We don’t want to use a new invention until we understand it. That doesn’t mean we need to understand how it functions. However, we need to grasp what it can do and what it can give us. – Rachel Botsman
What happens when a new business process is introduced as a done deal? What happens when your job is to translate it to your team in such a way that there is buy-in, ownership and adoption? Hopefully, you are thrilled with the possibilities it presents. But…what if you’re not. What if you are moved t to wonder how it will alter your work team’s relationships and responsibilities…?
The “what if” questions lead middle managers or team leaders to “if only” assessments. If only our team could have spoken into this…a much better outcome and more positive impact could follow… without the disruption and chaos you know will come… unnecessarily.
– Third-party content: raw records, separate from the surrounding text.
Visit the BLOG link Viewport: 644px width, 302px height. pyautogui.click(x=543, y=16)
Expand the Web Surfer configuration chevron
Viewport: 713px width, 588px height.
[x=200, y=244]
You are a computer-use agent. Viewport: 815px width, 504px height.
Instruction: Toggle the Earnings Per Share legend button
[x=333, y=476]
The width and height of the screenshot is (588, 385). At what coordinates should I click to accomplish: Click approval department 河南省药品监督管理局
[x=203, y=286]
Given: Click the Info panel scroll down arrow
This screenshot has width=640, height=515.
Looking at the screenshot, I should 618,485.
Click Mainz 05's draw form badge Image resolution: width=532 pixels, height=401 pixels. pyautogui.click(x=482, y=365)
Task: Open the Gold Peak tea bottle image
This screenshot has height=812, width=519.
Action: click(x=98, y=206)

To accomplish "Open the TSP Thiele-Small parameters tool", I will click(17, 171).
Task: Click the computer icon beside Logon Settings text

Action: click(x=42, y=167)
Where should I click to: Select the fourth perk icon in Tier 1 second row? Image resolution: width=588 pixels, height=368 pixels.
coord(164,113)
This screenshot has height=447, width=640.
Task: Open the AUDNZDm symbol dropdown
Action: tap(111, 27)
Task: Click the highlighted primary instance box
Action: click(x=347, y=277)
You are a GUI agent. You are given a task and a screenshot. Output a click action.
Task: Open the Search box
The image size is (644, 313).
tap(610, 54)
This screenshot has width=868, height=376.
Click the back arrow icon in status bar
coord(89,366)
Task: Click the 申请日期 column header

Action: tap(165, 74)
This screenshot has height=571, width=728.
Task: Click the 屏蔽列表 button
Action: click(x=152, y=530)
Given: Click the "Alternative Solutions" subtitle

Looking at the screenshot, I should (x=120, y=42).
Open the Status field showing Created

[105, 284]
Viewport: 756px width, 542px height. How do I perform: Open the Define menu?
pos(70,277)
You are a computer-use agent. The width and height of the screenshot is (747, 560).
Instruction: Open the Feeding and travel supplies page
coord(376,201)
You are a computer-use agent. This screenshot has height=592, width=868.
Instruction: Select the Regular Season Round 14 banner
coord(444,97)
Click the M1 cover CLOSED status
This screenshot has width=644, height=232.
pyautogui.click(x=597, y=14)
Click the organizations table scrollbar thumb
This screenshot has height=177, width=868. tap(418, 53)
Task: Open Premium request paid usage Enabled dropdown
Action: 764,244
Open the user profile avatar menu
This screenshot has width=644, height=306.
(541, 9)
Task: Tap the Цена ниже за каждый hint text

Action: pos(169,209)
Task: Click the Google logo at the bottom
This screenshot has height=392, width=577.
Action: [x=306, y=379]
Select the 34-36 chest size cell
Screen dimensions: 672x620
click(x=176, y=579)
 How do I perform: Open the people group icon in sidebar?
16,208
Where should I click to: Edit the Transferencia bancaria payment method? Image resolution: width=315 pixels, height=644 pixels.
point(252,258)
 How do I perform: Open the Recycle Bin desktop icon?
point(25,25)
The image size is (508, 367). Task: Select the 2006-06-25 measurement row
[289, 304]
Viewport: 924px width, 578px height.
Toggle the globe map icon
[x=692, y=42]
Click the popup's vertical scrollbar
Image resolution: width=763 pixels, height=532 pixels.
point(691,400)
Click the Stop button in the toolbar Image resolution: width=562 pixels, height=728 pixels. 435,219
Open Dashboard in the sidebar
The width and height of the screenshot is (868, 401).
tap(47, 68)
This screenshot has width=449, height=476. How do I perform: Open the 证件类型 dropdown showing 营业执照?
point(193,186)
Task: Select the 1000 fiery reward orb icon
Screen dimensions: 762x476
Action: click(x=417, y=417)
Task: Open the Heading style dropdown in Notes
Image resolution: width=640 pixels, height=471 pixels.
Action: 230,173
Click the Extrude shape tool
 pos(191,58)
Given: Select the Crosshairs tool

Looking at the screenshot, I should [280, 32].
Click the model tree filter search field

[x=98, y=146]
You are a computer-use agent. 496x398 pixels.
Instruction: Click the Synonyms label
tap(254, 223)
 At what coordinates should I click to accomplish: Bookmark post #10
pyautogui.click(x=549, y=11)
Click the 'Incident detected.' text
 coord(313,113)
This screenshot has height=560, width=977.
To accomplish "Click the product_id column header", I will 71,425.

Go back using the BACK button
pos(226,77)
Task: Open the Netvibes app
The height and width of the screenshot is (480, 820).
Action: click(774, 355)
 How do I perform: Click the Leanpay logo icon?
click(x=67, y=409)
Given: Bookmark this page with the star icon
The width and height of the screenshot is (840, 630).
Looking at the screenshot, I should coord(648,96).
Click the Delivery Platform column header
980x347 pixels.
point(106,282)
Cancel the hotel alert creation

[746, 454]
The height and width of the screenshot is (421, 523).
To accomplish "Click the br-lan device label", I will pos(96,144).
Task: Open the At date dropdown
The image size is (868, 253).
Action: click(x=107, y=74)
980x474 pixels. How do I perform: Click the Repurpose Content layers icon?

We must be careful, as decision-makers to avoid the default of being task and development oriented to the point that we lose sight of the people impacted. It’s not just “get ‘er done”; it’s also “get ’em won”.
Leadership has its rewards in delivering on bottom line and fulfilling the expectations of shareholders. Where we struggle sometimes is moving too quickly in identifying a problem and developing a solution. Occasionally even publishing our solution cold to our department heads or work teams. They do not always meet our hard work and great solutions with enthusiasm…not because our teammates are ungrateful or clueless. No, in fact, they may have had their finger on the very pulse of those same problems, working out solutions together but not to the point of finished product. We, as leaders, can swoop in like the cavalry, communicating that we alone can “fix the problem”. No need for input here, right? Wrong…sadly wrong.
Before putting in motion a sweeping new initiative, we can hope for maximum impact. Maximum positive impact.
How? If we are willing to do the extra work of gleaning from teams, we can build trust and an openness to adopt change. It’s a win-win.
9 core behaviors of people who positively impact the world:
- They dedicate themselves to what gives their life meaning and purpose.
- They commit to continually bettering themselves.
- They engage with people in open, mutually-beneficial ways.
- They invest time and energy not in what is, but what can be.
- They embrace critique.
- They spread what they know. [No gatekeepers or bottlenecks here.]
- They uplift others as they ascend.
- They view the journey as the goal.
- They use their power and influence well. – Kathy Caprino
[Caprino goes into much more depth in her article. Don’t miss it.]
Just a word on disruption. It, of course, can be a good thing. The thing for us all to remember about disruption, especially in the workplace, is that it is never recreational, especially to those whose positions or purposes are being disrupted. As Rachel Botsman demonstrates in the image below…when change is initiated, we may see one of at least three reactions. When we build trust and demonstrate valuing of those most affected by the change, positive impact can be that sought-after outcome of our endeavors.Photo Credit: Wikimedia Commons
It’s worth the work – and we are better leaders for doing it.